Groping Towards the Light

Duccio, Disputation with the Doctors (1308-1311)

Memorial of the Immaculate Heart of the Blessed Virgin Mary

Luke 2:41-51

The hidden years at Nazareth are shrouded in mystery. To what extent did Mary and Joseph realize that their son was divine? Luke’s Gospel tells us that when the boy was found in the temple after being missing for three days, “they did not understand what he said to them.”

At the Annunciation, a startled Mary had accepted the angel Gabriel’s message from the Father to be the mother of the “Son of God,” who will rule from the throne of David. To her question, “How can this be?” she was told that the Holy Spirit will overshadow her and conceive the child. Filled with grace and joy, she marveled at the incomprehensible gift.  

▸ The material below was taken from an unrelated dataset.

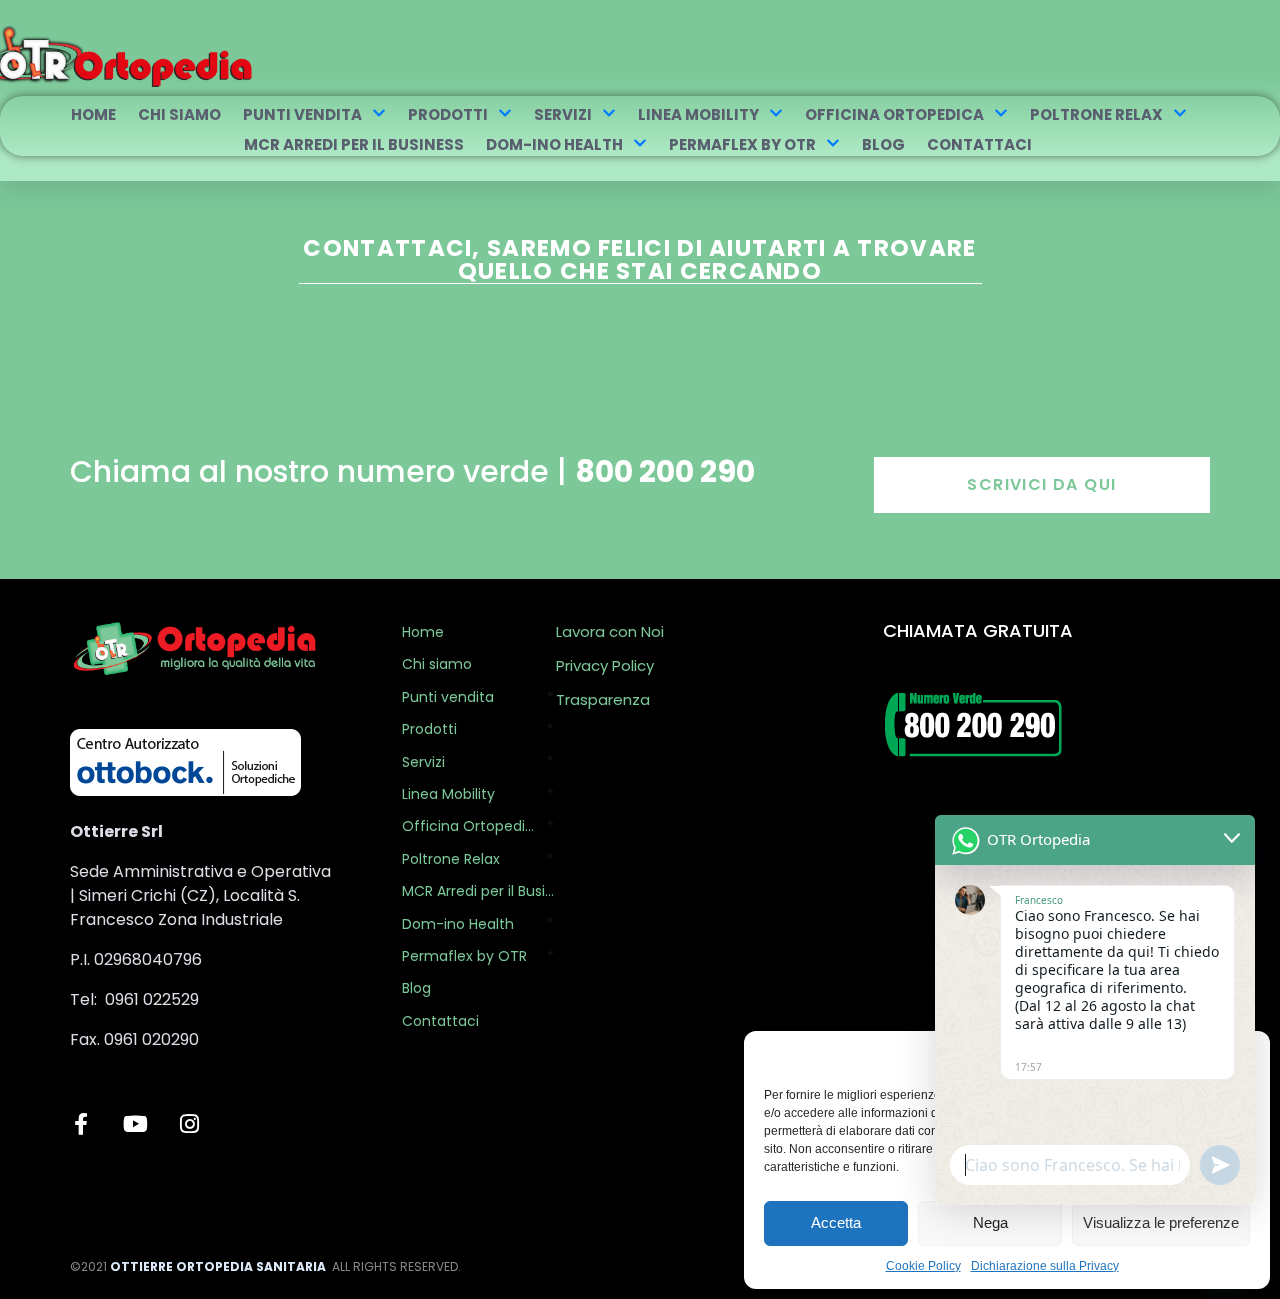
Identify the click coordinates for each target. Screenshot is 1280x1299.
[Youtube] (135, 1124)
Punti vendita (302, 114)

Joseph did not learn of the matter from Mary, who wisely kept silence. A just man, Joseph “resolved to send her away quietly,” but an angel of the Lord enlightened him in a dream that the child conceived in his betrothed was by the Holy Spirit (Luke 1:18-25).

The leaping of the unborn John in the womb of Elizabeth, the adoration of the Magi and the shepherds at the manger, the prophecy of Simeon at the temple in Jerusalem, and the faith-filled testimony of the prophetess Anna were all signs of Jesus’ divine origin at the beginning of his life.

Day to day life at home, however, was very serene, quiet and routine. Jesus was obedient to Mary and Joseph, received his daily education, participated in prayers and religious observances, and learned the carpenter’s trade. No evidence suggests, as some apocryphal stories do, that the child Jesus exercised miraculous powers or drew attention to himself as someone special. The miracle at the wedding feast of Cana was recorded as his “first” sign. His neighbors also had no inkling of Jesus’ real identity. “Isn’t this the carpenter’s son?” they later asked, dismissing his teaching authority (Matthew 13:55). 

At the age of twelve when a Jewish boy was considered a man, Jesus surprised his parents by staying behind at the Jerusalem Temple during the feast of Passover. He also surprised the teachers of the law by his unusual wisdom at this age, demonstrated by his astute questions and answers. 

When his parents saw him, they were astonished, and his mother said to him, “Son, why have you done this to us? Your father and I have been looking for you with great anxiety.” And he said to them, “Why were you looking for me? Did you not know that I must be in my Father’s house?” But they did not understand what he said to them.

At home Jesus obeyed Joseph as a loving son. He lived the life of a growing child, developing his powers of body and mind in stages. His hidden life in God the Father and the Holy Spirit was not revealed overtly, but was always present like the air the family breathed. At home, Joseph was Jesus’ father and authority. From Mary’s words, it seems that this was the first time Jesus spoke of his heavenly “Father’s house.” 

Consciousness of a new truth develops slowly and gradually. As a mother cradling her baby in her arms, it was not likely that Mary cogitated theological conundrums such as the hypostatic union, which exercised theologians in later centuries. Mary and Joseph nurtured and taught their son with loving simplicity. Consciousness of Jesus as their own Lord and Savior came progressively.

He went down with them and came to Nazareth, and was obedient to them; and his mother kept all these things in her heart.

Mary’s silent contemplation of her son’s hidden mystery grew like the dawn’s light—brightening day by day. As she expressed in her Magnificat, her soul and spirit rejoiced in a boundless mystery—an awe that cannot be satisfied except by complete union of the human and the divine in mystic communion, when the distinction will no longer be expressible by thought. 

Joy and sorrow preceded Mary’s final Assumption into glory. Simeon’s prophecy that “a sword will pierce through your own soul also,” was a future unknown that unfolded in the fullness of time. 

If we often do not understand what Jesus is saying to us, like Mary and Joseph we will understand more tomorrow, when more light is given to us in faith.

-GMC

1 thought on “Groping Towards the Light

  1. Orlando Hernandez

    “At a snail’s pace.” This “American” expression has always brought for me feelings of frustration in a society where speed and fast progress are signs of “success.” When Jesus first manifested Himself to me I felt I could fly like a swift eagle. Now, twelve years later, I find that the lovely snails that you photograph are better representations of my “spiritual progress.” It is comforting to realize the blessed company I’m in when you write of the long journey of discovery that Joseph and Mary also had to undergo.
    Those slow-moving snails also shine with a lovely light that bring me such a feeling of joy, the joy of knowing that I have met my Beloved and He promised me that He will never let me go.